Тень стрелы
Шрифт:
Вороной скакал быстро. Копыта вызванивали по деревянным настилам, по мерзлой земле. Урга, даже таким ранним утром, уже гудела, как улей. По улицам катились толпы народу, стекались к Зимней резиденции Богдо-гэгэна. Иуда видел: там и сям скачут солдаты и офицеры Азиатской дивизии. Многие щеголяли, приосанясь, гарцевали на конях если не в новых формах, так в залатанных тулупах, в начищенных, намазанных ваксой сапогах, при полном вооружении. Конные уже стояли шпалерами у дворца Богдо-гэгэна, и торжественный караул тянулся аж к самому храму Майдари – Майтрейи Победителя. Иуда проскакал к площади Поклонения. Все улицы были запружены народом. Монголы толпились в проулках, высовывались из окон домов, из-за деревянных заплотов, сидели на крышах. Иуда щурился, выдыхал в мороз белый пар. Ишь, красивую новую форму распорядился пошить в ургинских швальнях
Солнце тоже носит княжескую курму. Курму хагана.
Ожидание. Нет ничего хуже ожидания.
Это ожидание было – ожиданием счастья.
Неужели воцарение владыки над собою, малым – такое же счастье человека, как любовь и утоление голода? Ну да, наверное. Чувство законной власти над собой есть чувство защиты. А у восточных народов власть священна.

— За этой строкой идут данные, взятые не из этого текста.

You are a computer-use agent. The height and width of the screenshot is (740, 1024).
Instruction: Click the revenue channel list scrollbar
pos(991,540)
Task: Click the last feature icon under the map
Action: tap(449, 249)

Все ждали. Все молчали. Кони грызли удила. Иуда увидел, как ко дворцу подскакали конные, державшие в руках медные трубы и раковины. Они поднесли их к губам и затрубили. Дикие резкие звуки далеко разнеслись в сизо-перламутровом морозном воздухе. Даже кони перестали вертеть мордами, перебирать ногами и шевелиться. Люди застыли. Все застыло. «Ледяные изваяния», – подумал Иуда – и увидел, как медленно, чинно, печально-торжественно выходят на площадь перед дворцом ламы в ярких, слепяще-цветных одеждах. Темно-синие складки струились ледяной водой. Красный шелк вызывал на бой. Пурпурный – жег сумасшествием. Ослепительно-желтый – подпалял снег. А солнце, солнце поднималось над Ургой в своей желтой курме, и вслед за ламами, одетыми в шелк, вышел последний, старый, весь сморщенно-коричневый, лысый лама в золотой парче, и Иуда понял: он прибыл из Тибета, он посланник Далай-ламы, а может, и сам Далай-лама. Вороной конь Иуды прянул, дернул ухом, Иуда придержал его, склонился, шепнул коню на ухо: «Тише, милый».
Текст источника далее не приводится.